Sponsored by Sen. Clo Fontenot, R-Livingston, the bill – SB284 –applied
to dropouts and students who missed more than 10 consecutive school days, or 15
days’ total, without an excuse during a semester. Exceptions would have been
made for students who must drive to work to support their family.
Fontenot said something needs to be done to reduce the state’s high school
dropout rate, which is the second highest in the nation, The Times-Picayune reported. He also said
students who graduate from high school make $10,000 a year more than those who
don’t. In addition, he said dropouts make up 59 percent of the state’s prison
One other state that still is looking to rein in its dropouts is Illinois.

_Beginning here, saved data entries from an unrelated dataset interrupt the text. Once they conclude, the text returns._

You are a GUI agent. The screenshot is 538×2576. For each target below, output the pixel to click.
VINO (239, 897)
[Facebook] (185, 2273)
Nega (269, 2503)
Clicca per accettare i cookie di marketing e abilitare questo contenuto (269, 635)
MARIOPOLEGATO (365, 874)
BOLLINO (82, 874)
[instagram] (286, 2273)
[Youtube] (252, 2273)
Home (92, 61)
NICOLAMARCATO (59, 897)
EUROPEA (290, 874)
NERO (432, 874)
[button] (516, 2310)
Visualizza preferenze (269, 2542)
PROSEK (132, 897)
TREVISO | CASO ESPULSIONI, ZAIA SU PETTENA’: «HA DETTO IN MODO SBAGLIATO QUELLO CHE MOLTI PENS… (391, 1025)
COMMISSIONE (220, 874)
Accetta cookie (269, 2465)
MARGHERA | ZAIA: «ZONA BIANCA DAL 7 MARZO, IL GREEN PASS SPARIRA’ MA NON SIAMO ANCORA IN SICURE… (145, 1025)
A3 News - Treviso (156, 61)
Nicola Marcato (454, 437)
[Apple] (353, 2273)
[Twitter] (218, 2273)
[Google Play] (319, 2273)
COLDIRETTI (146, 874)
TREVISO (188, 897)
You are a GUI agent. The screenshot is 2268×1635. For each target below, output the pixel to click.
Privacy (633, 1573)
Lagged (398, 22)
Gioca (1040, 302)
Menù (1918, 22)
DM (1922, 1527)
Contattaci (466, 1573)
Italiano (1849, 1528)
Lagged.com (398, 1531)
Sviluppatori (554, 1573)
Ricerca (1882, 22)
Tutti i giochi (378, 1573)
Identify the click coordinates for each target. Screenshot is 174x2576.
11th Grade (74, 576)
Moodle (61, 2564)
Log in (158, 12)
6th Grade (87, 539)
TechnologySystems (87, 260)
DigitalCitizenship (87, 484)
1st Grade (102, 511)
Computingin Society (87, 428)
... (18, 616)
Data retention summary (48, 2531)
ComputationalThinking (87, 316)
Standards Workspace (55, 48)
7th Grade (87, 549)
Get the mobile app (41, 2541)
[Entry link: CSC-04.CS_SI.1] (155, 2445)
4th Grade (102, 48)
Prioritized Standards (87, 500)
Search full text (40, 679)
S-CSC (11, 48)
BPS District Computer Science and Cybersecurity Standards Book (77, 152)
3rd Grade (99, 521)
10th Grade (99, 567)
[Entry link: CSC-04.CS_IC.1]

A bill awaiting Illinois Gov. Rod Blagojevich’s signature would take
high school dropouts’ driving privileges away until they re-enroll or turn 18
years old. The bill – HB1463 – also would revoke driver’s licenses or learner’s
permits of students with 18 or more unexcused absences.
Supporters of the effort in Illinois say they have similar concerns to
those in Louisiana.
Sen. Frank Watson, R-Greenville, said dropouts are more likely to end
up in jail, so these types of deterrents are needed.